El FMI: “No hay crisis”

A pesar de la agitación de los mercados, el instituto predice una mejora en la economía en el mundo.
Maurice Obstfeld, jefe economista del FMI, pronostica el crecimiento de los mercados emergentes, aunque tengan ajuste dificil por delante.
Maurice Obstfeld, jefe economista del FMI, pronostica el crecimiento de los mercados emergentes, aunque tengan ajuste dificil por delante. (Foto: Cortesía)

La actividad económica mundial permanece en una tendencia desigual, pero que mejora de forma gradual a pesar de la turbulencia en los mercados financieros. No obstante, la semana pasada el Fondo Monetario Internacional (FMI) rebajó nuevamente sus proyecciones.

Buscando desviar la atención del peor inicio de año del que se tiene memoria en los mercados bursátiles de Estados Unidos (EU), el FMI cree que los mercados financieros “reaccionan exageradamente” y esperan que tanto los países ricos como los pobres disfruten de mayores tasas de crecimiento en 2016 que en 2015.

Pero advierte que si continúa el estado de ánimo pesimista que hasta el momento se ve, se corre el riesgo de que el mundo pueda caer en una tercera etapa de la crisis financiera mundial, con “efectos de contagio más amplios”, lo que oscurece el panorama mundial.

En una actualización de las proyecciones económicas del fondo, la organización internacional dijo que es probable que el crecimiento pase de 3.1% en 2015 a 3.4% este año y 3.6% en 2017. Las revisiones para este año y el próximo tuvieron una reducción de 0.2 puntos porcentuales.

Se espera un incremento en la actividad en las economías avanzadas y en los mercados emergentes, aunque se espera que el crecimiento de China disminuya de 6.9% en 2015 a 6.3% en 2016.

Muchos participantes de los mercados financieros son más pesimistas acerca de las perspectivas de China, pero Maurice Obstfeld, jefe economista del FMI, dijo a FT que el fondo “no da su brazo a torcer”.

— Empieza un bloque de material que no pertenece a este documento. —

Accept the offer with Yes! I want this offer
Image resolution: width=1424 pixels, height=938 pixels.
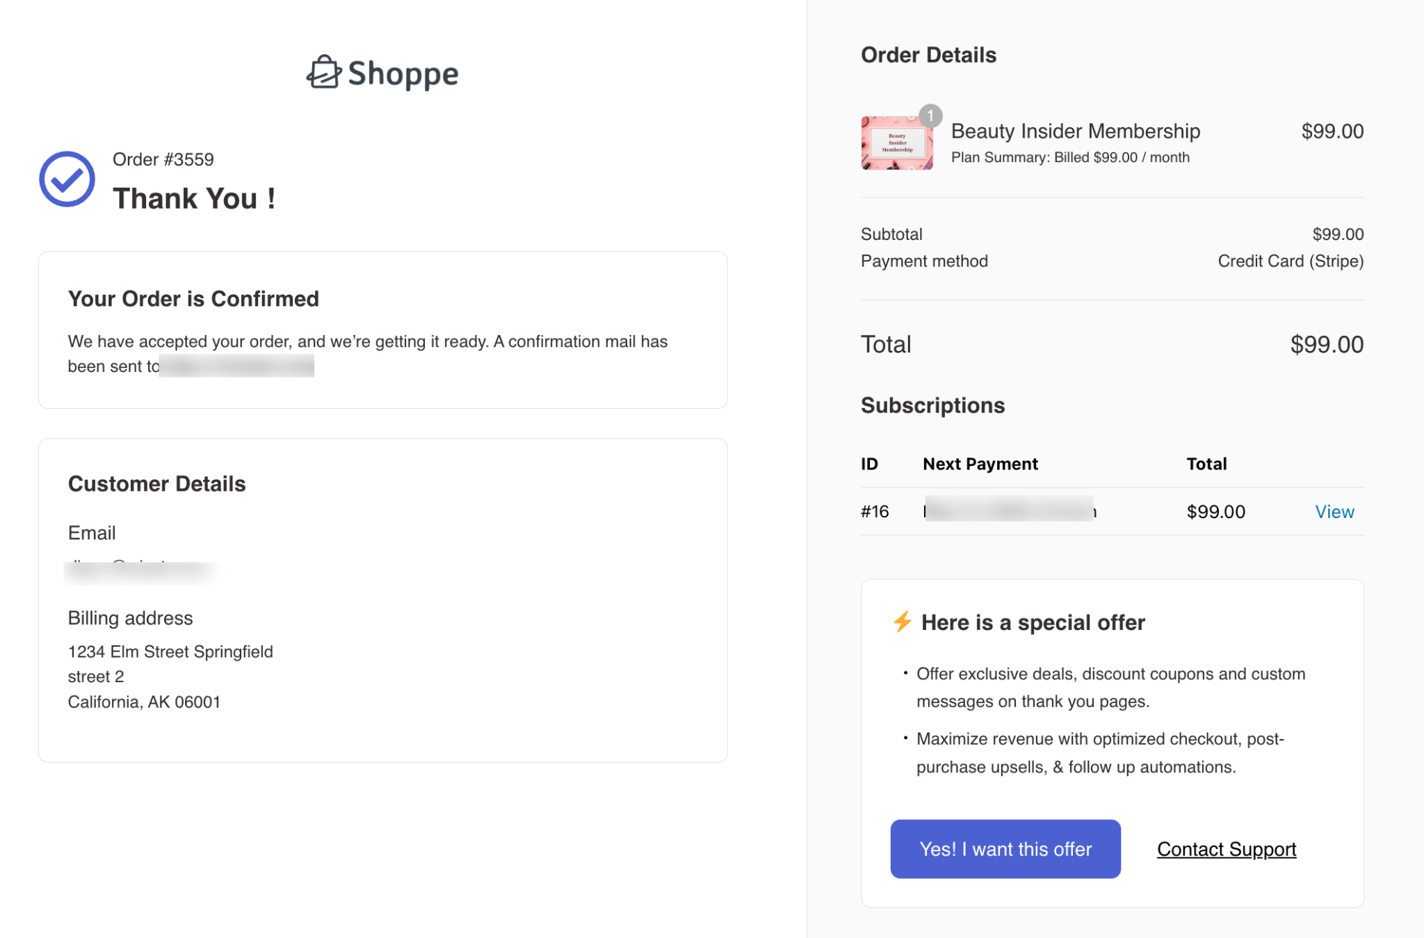tap(1005, 849)
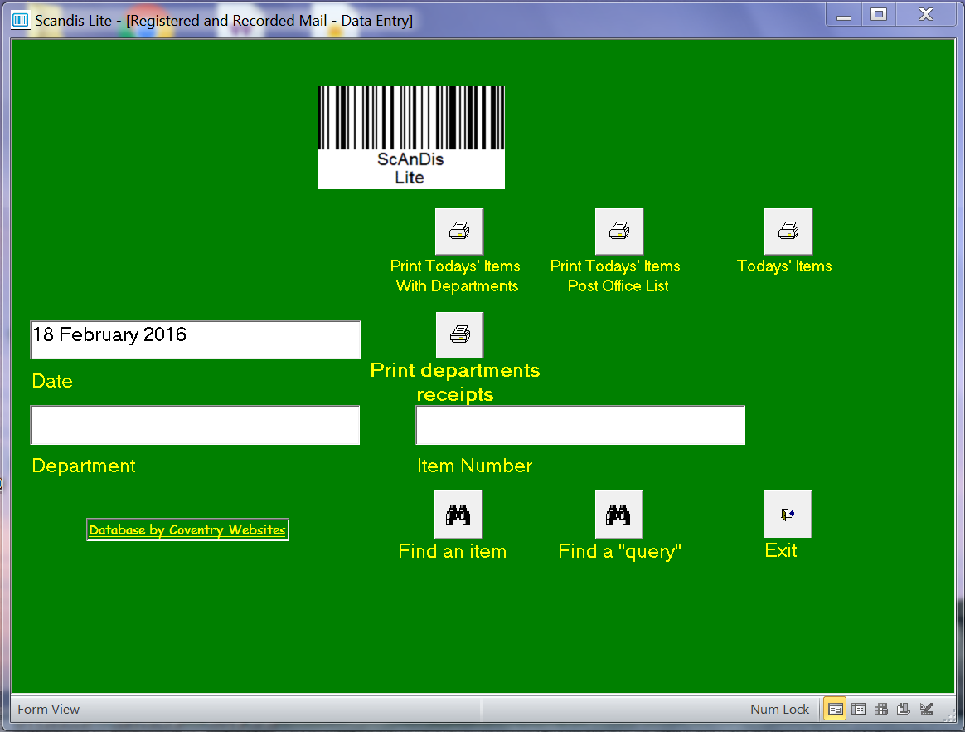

Instó a Beijing, que el martes pasado publicó una cifra de crecimiento de 6.9% para 2015, a ser abierto acerca de las intenciones que tiene el gobierno para el yuan, que este año ya cayó en su paridad con el dólar estadounidense. Los participantes del mercado financiero se muestran preocupados de que la actividad económica china pueda caer hasta pararse y que el gobierno trate de manipular la moneda en un intento para regresar al país a un crecimiento impulsado por las exportaciones.

“La recomendación para las autoridades chinas es que aclaren sus intenciones. China necesita una comunicación clara y creíble con los mercados”, dijo Obstfeld. Esto es necesario porque “los mercados financieros exageran en su reacción al ver muchas cosas atemorizantes”, dijo.

Ya que los consumidores de las economías avanzadas se benefician por los bajos precios del petróleo, el FMI también pronostica un incremento en el crecimiento de los mercados emergentes bajo el supuesto de que las recesiones en Brasil y China sean moderadas mientras que el crecimiento se acelera en grandes economías como la India.

Si bien el informe del FMI reconoce el riesgo de que las depreciaciones frente al dólar pueden debilitar a muchas empresas de mercados emergentes que se endeudaron en moneda estadunidense, Obstfeld dijo que no espera una nueva crisis financiera.

“Sin duda los mercados emergentes tienen un ajuste difícil por delante y tendrán que mejorar sus modelos económicos y marcos de políticas para regresar a un sólido crecimiento potencial, pero esto no implica una crisis”, dijo.

El fondo espera que la fuerte caída en los precios del petróleo impulse el consumo y el crecimiento global, pero dijo que los efectos positivos serán más pequeños de lo normal debido a que los exportadores petroleros que sufren de restricciones de presupuesto no podrán adaptarse suavemente, la inversión de las empresas petroleras cayó de forma drástica y las débiles finanzas de los hogares frenaron el repunte normal en el consumo entre los usuarios de petróleo.

Como respuesta a una recuperación más débil de la esperada, el FMI recomendó continuar una política monetaria flexible y una política fiscal de “apoyo” en países con finanzas públicas sólidas. En las economías emergentes, recomendó hacer esfuerzos para manejar las vulnerabilidades y reconstruir la resistencia frente a las crisis.